Jones Seminar: Engineering challenges related to the development of the Arctic—Finnish perspective

Kari Kolari, Principal Scientist, VTT Technical Research Centre of Finland Ltd.

Friday, October 6, 2017, 3:30–4:30pm

Rm. 100 (Spanos Auditorium), Cummings Hall

Global interest in the Arctic is currently increasing. Globalization and climatic changes and increasing immigration towards North increase pressure on developing new mining projects, transport routes and renewable energy resources. Demand for energy efficient and reliable ships and marine operations in the Arctic is evident.

Arctic engineering has long tradition in Finland. 60 percent of the world’s icebreakers have been built and 80% designed in Finland. The installation of an offshore wind power pilot site starts in Finland in the summer 2017. This will be the world’s first offshore array in water that is ice-covered for a part of the year.

Ice is an exceptional material. Its behavior under interaction with structures leads to great challenges in quantifying the actions exerted on structures. In this presentation, I will outline challenges from the viewpoint of ice engineering and research of ice mechanics. The scope is in fixed offshore structures and ships. Beside the engineering challenges, the talk will shortly describe challenges and achievements in the numerical modelling of the failure of ice.

About the Speaker

Kari Kolari received his PhD from the Helsinki University of Technology, Finland in the Strength of Materials. He is a Principal Scientist at VTT Technical Research Centre of Finland Ltd. He has been conducting research in nonlinear stability and optimization of thin walled steel structures and modelling of high temperature creep.
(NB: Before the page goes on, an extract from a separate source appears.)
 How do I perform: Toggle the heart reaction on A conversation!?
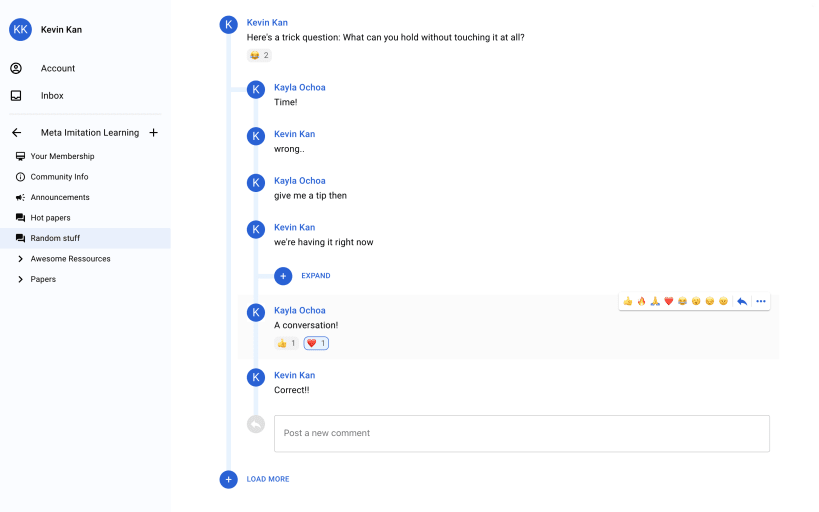[316, 343]
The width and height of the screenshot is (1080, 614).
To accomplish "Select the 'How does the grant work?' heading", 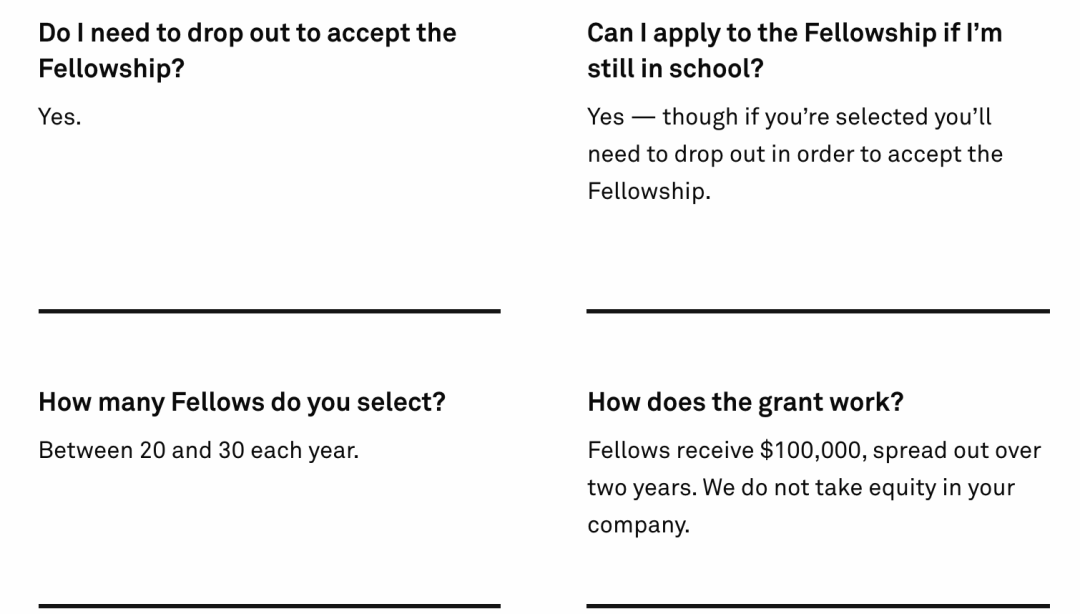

Recently he has focused on ice-structure interaction, forces exerted on marine structures and ships as well as ice induced vibration of structures. He specializes in the numerical simulation and especially in the modelling of the failure and fragmentation of brittle-like materials. He is active member of national and international committees and associations related to strength of materials and ice research. He is also active flamenco guitarist and Nordic skater.